**Exercise brief**:
In the text on prayer, to which figure does the writer compare us when Jesus asks, "will you too go away?"

**Selected text**:
'''
PRAYER WHAT GOOD IS IT?

        Pray?  Why?  What good does it do?  How can God really listen to our prayer when there are billions of other people praying?  What if I am praying that my football team wins and the other side is praying that their team wins? 

·         Who will God listen to? 

·         Does God really care?  

·         Is prayer really doing any good?

        If God hears the cry of the poor and answers the prayer of the righteous . . . and my prayer is “unanswered”, does this mean I am not righteous and I am not “poor” enough?

        Then, at some point we are like Peter when Jesus asks…. will you too go away?  and, we answer, “Lord to whom else shall we go?”   In other words, if we do not pray — then what?

        So — we do pray — maybe with memorized prayers … or prayers with scripture … prayers at worship.  Prayers while sitting in our chair …. Prayers while laying in our bed …. Prayers prayed on our knees …. Prayers prayed with our arms outstretched . . . we pray – “Please God . . . God, please.”
'''
**Collected material**:
'''
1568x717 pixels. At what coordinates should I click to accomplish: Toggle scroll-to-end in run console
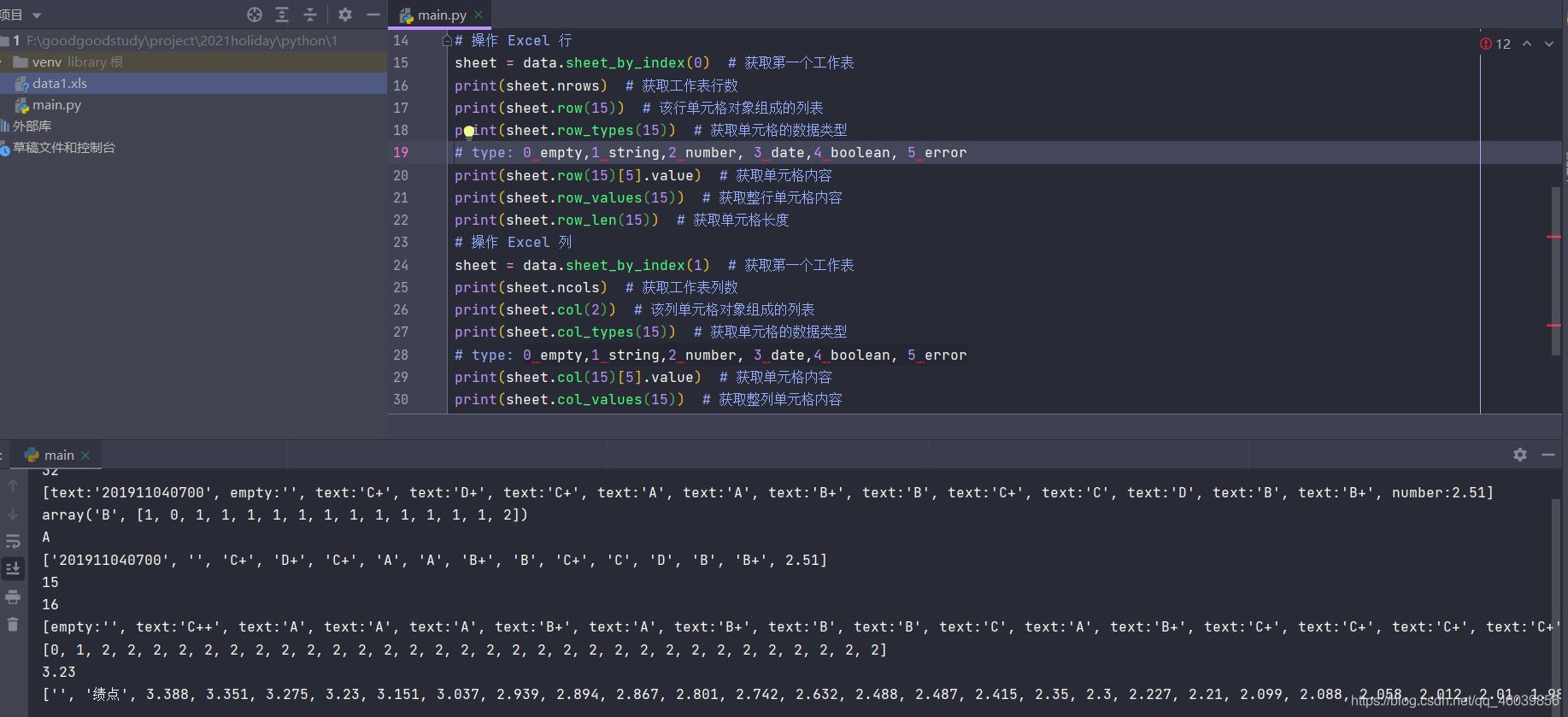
'''
**Answer area**:
Peter